Asynchronous programming allows for concurrent execution of tasks, making applications more responsive and efficient. Async iterators are a powerful tool within this paradigm, enabling you to process sequences of data asynchronously. This challenge will guide you through understanding and implementing your own async iterators.

Problem Description

Your task is to create a custom asynchronous iterator in Python that simulates fetching data in chunks. This iterator should yield chunks of data one by one, allowing the consumer to process them asynchronously without blocking the entire application. You will need to define an asynchronous generator function or a class that implements the __aiter__ and __anext__ methods.

Key Requirements:

  1. Asynchronous Iteration: The core of the problem is to implement an object that can be iterated over using async for.
  2. Simulated Asynchronous Fetching: Each "fetch" operation should simulate a delay, representing I/O operations like network requests or file reads.
  3. Chunking: The iterator should yield data in predefined chunks.
  4. Completion Signal: The iterator must properly signal when there is no more data to yield (by raising StopAsyncIteration).

Expected Behavior:

When consumed by an async for loop, the iterator should:

  • Yield chunks of data sequentially.
  • Pause execution between yielding chunks to simulate asynchronous work.
  • Terminate gracefully when all data has been yielded.

Edge Cases to Consider:

  • What happens if the total number of items is less than a chunk size?
  • What if no data is available to be fetched?

Examples

Example 1: Basic Usage

import asyncio

async def async_data_fetcher(total_items: int, chunk_size: int):
    """Simulates an asynchronous data source yielding items in chunks."""
    data_source = list(range(total_items))
    index = 0
    while index < total_items:
        await asyncio.sleep(0.1) # Simulate network latency
        chunk_end = min(index + chunk_size, total_items)
        yield data_source[index:chunk_end]
        index = chunk_end

async def main():
    print("Starting async iteration...")
    async for chunk in async_data_fetcher(10, 3):
        print(f"Received chunk: {chunk}")
    print("Async iteration finished.")

# To run this example (outside the challenge context):
# asyncio.run(main())

Expected Output for Example 1:

Starting async iteration...
Received chunk: [0, 1, 2]
Received chunk: [3, 4, 5]
Received chunk: [6, 7, 8]
Received chunk: [9]
Async iteration finished.

Explanation: The async_data_fetcher yields chunks of size 3 until all 10 items are processed. Each yield is preceded by a small delay.

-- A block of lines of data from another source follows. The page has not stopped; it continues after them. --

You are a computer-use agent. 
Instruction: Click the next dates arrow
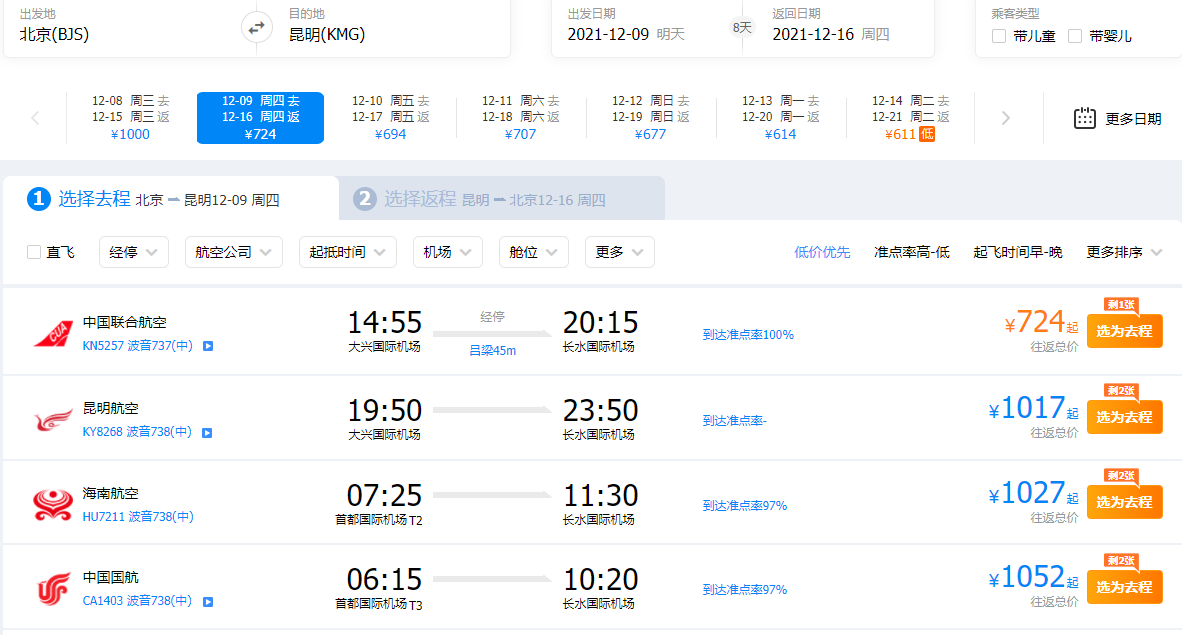coord(1006,118)
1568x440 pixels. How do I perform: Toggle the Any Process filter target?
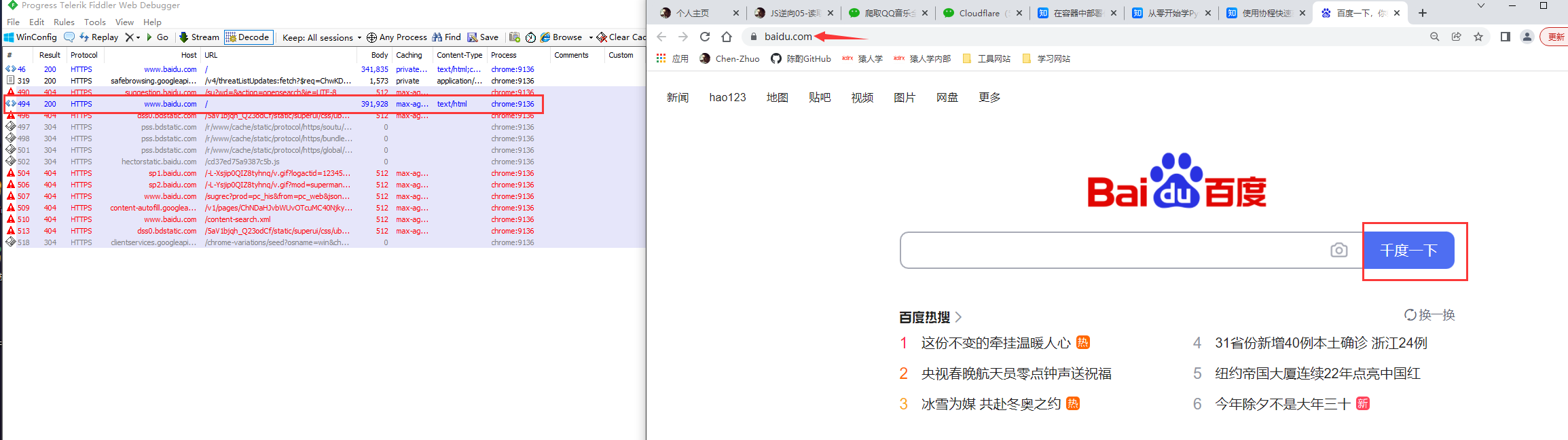(x=397, y=37)
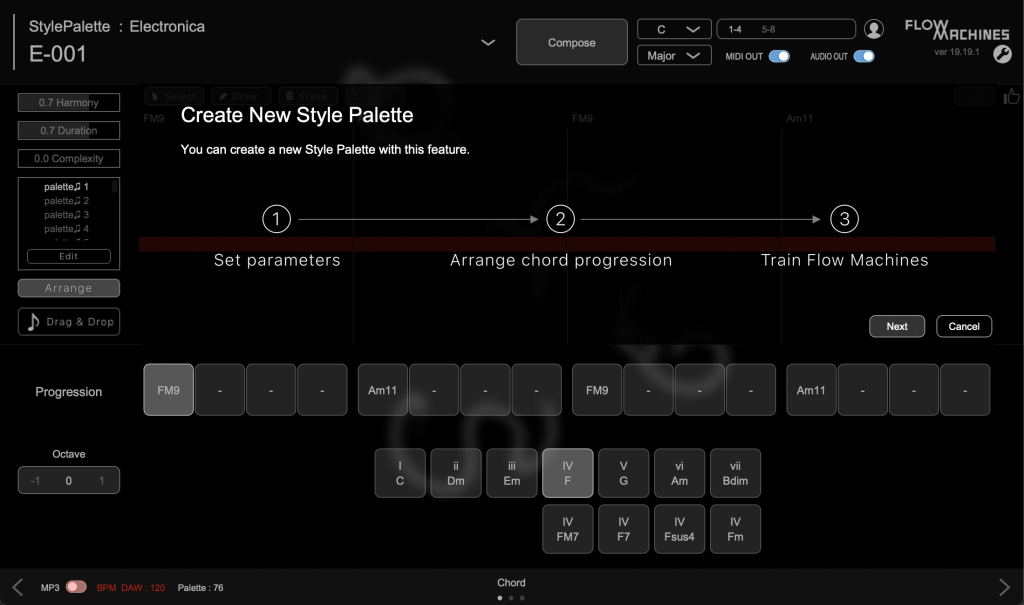This screenshot has height=605, width=1024.
Task: Go to previous page with left arrow
Action: coord(17,587)
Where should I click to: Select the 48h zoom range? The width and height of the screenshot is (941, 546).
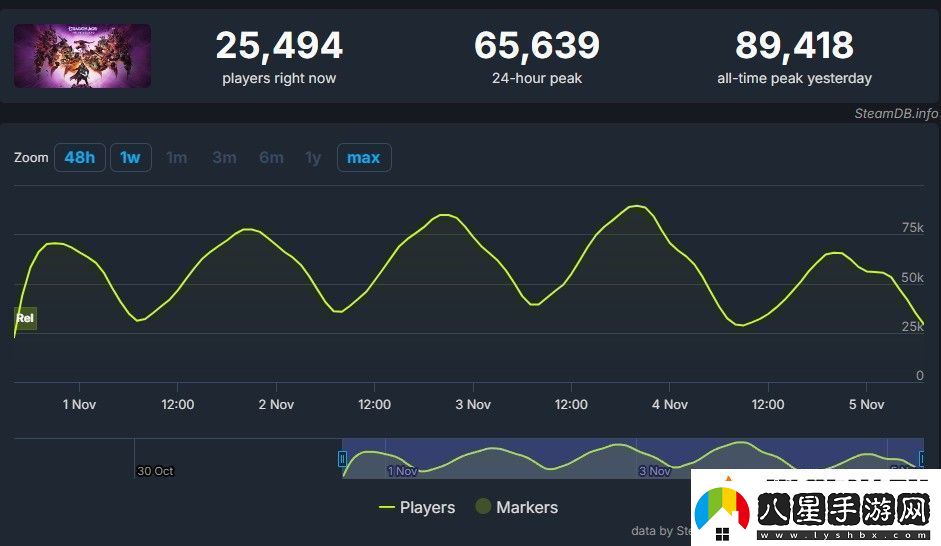pyautogui.click(x=79, y=158)
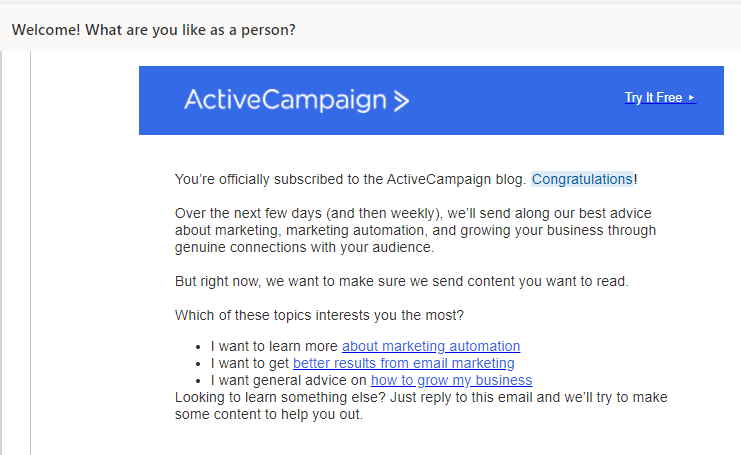Click the sentence beginning But right now

(x=402, y=281)
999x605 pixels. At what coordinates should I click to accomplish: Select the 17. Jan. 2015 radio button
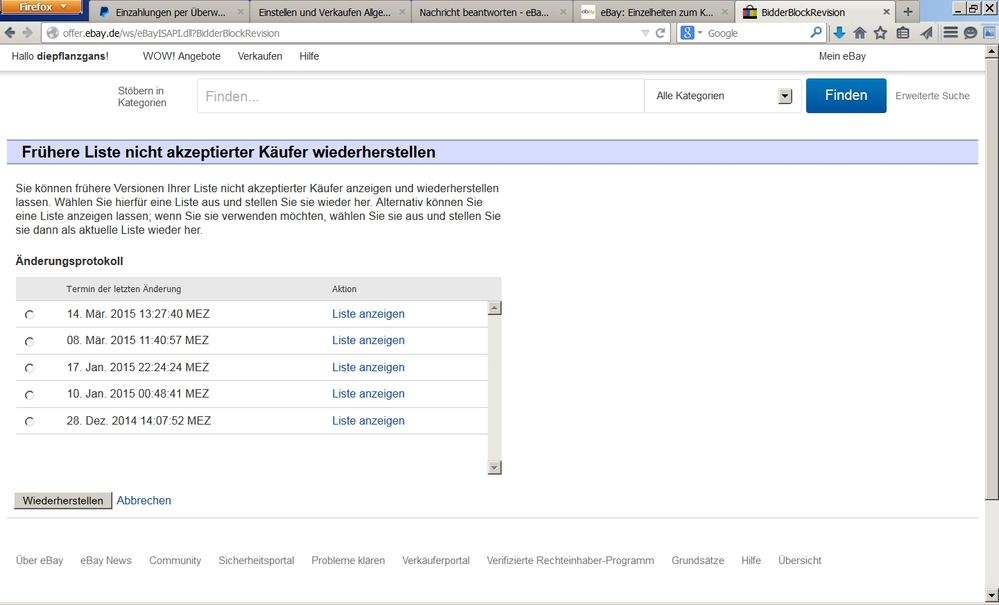click(x=29, y=368)
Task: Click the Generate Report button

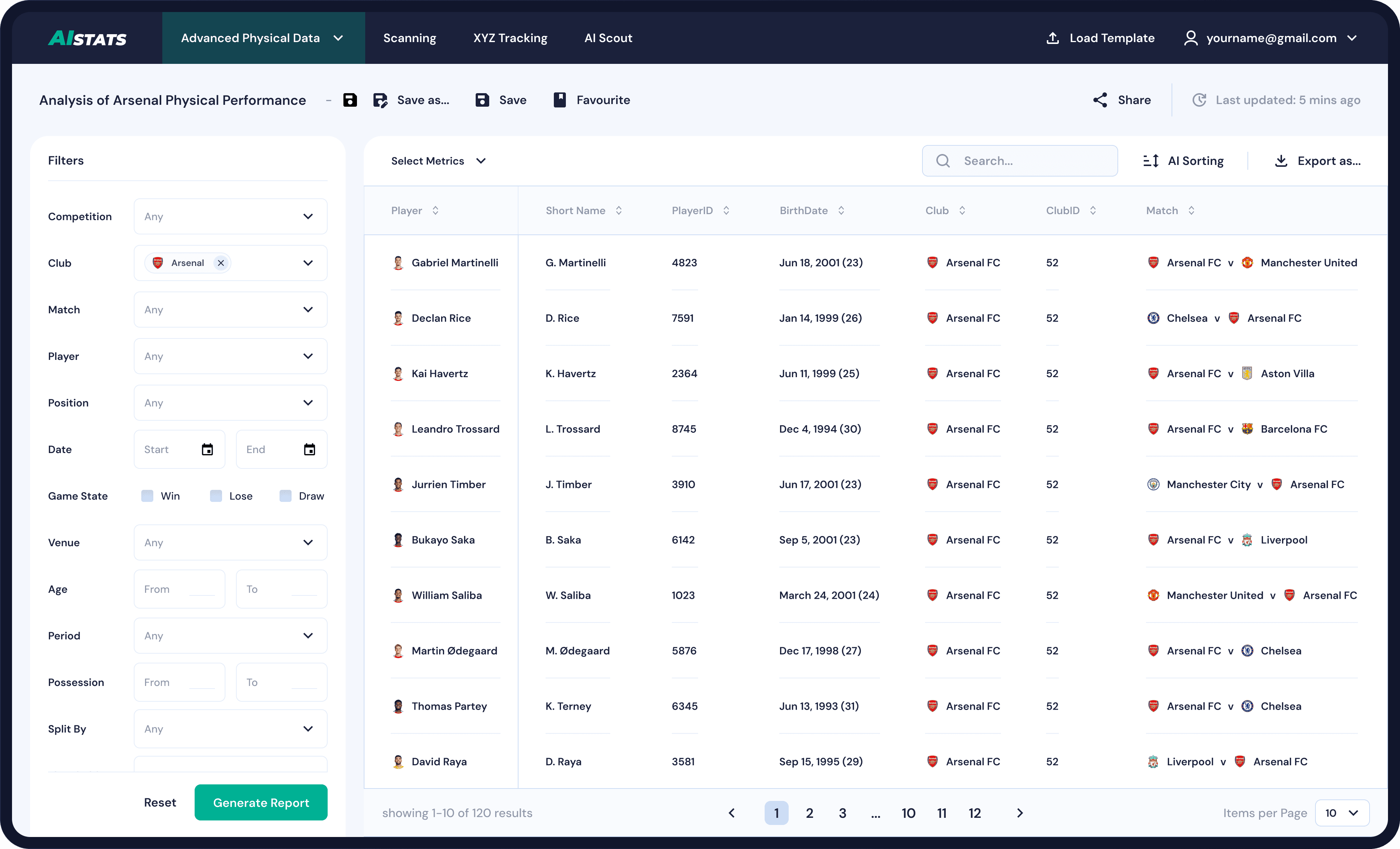Action: pyautogui.click(x=261, y=802)
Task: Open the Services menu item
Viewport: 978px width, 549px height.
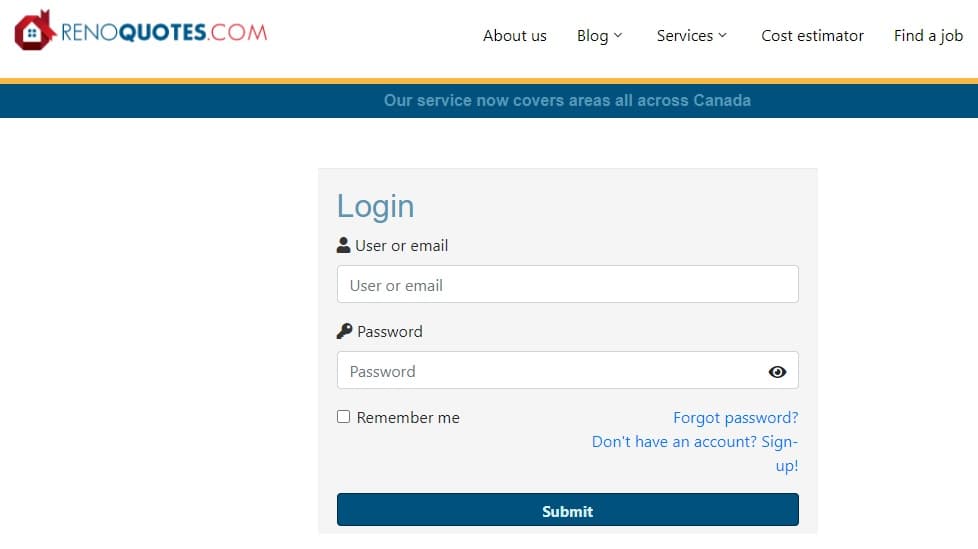Action: coord(684,36)
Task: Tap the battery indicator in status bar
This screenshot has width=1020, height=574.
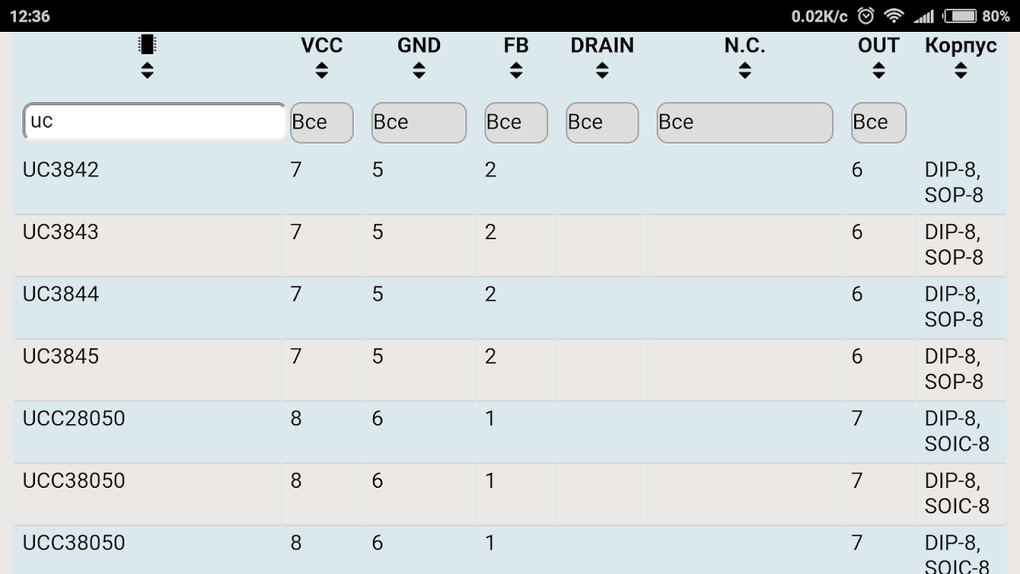Action: (x=962, y=16)
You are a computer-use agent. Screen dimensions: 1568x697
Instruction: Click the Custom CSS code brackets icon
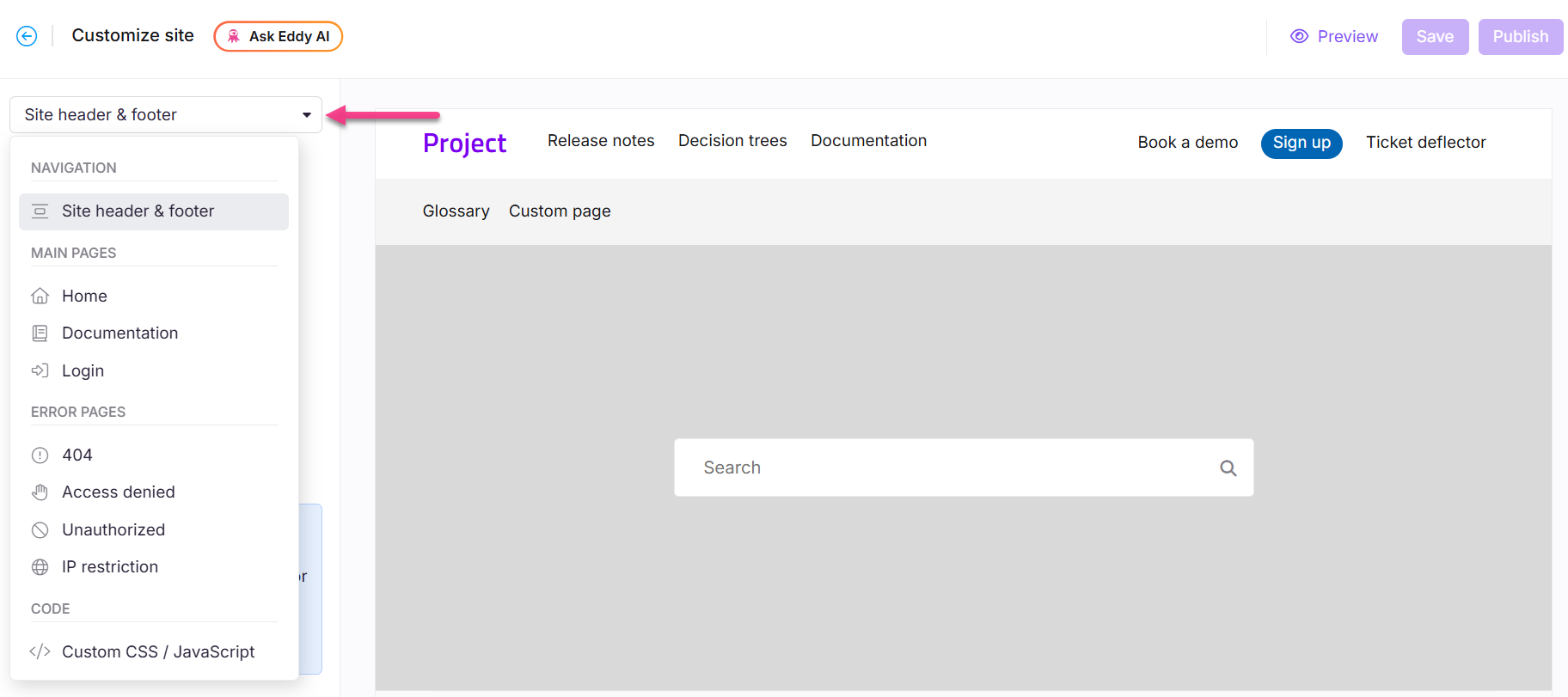40,651
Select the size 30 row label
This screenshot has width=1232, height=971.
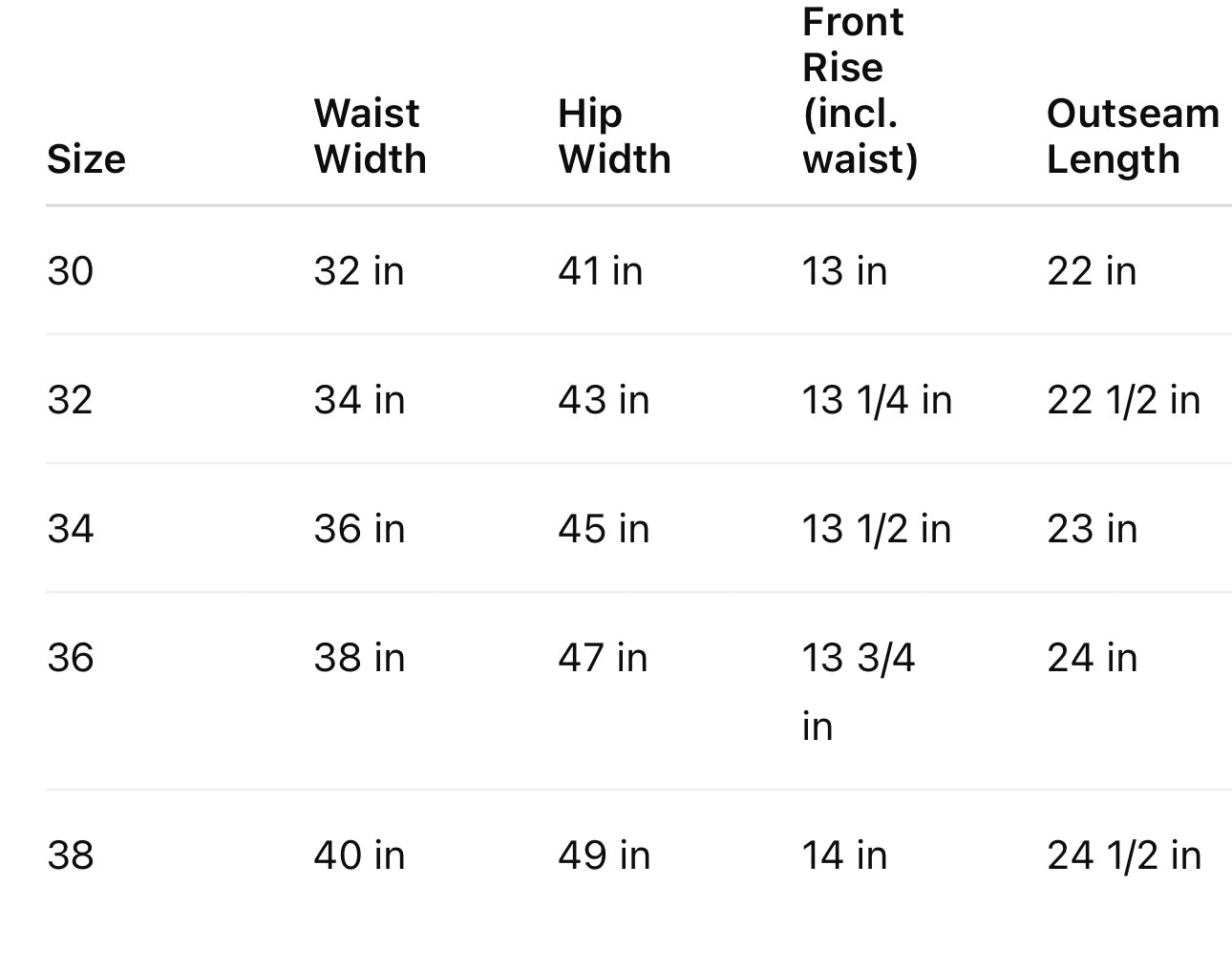(71, 271)
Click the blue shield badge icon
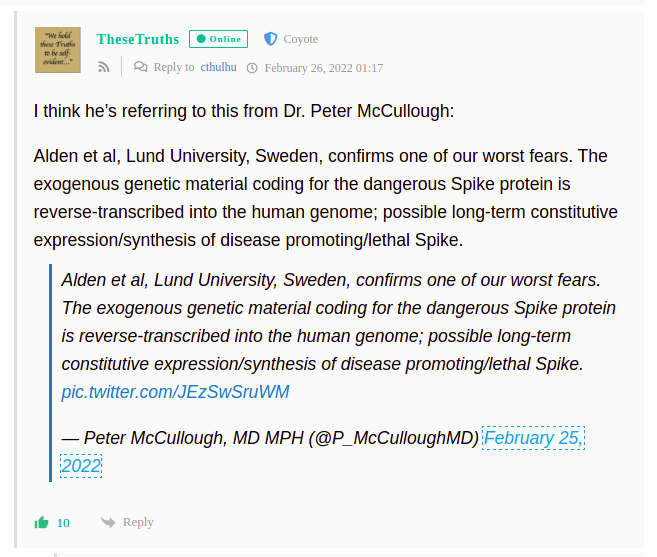657x557 pixels. point(270,39)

Example 2: Empty Data Source

import asyncio

async def async_data_fetcher_empty():
    """Simulates an asynchronous data source that yields no data."""
    await asyncio.sleep(0.05) # Simulate a quick check
    if False: # This condition is never met
        yield []
    # No more yields, will implicitly raise StopAsyncIteration

async def main():
    print("Starting async iteration with empty source...")
    count = 0
    async for chunk in async_data_fetcher_empty():
        print(f"Received chunk: {chunk}") # This line should not be reached
        count += 1
    print(f"Async iteration finished. Processed {count} chunks.")

# To run this example (outside the challenge context):
# asyncio.run(main())

Expected Output for Example 2:

Starting async iteration with empty source...
Async iteration finished. Processed 0 chunks.

Explanation: The async generator immediately finishes without yielding anything, so the async for loop completes without executing its body.

Constraints

  • The simulated delay for each chunk fetch should be between 0.05 and 0.5 seconds.
  • The total number of items to be fetched can range from 0 to 1000.
  • The chunk size can range from 1 to 20.
  • Your solution must be implemented using Python's async/await syntax.

Notes

  • You can choose to implement your async iterator either as an asynchronous generator function (using async def and yield) or as a class implementing __aiter__ and __anext__.
  • Remember that __anext__ must be an async method, and it should await any asynchronous operations and raise StopAsyncIteration when done.
  • The asyncio.sleep() function is your friend for simulating asynchronous delays.
  • Consider how you would handle a scenario where an error might occur during data fetching (though for this challenge, focusing on the successful path is sufficient).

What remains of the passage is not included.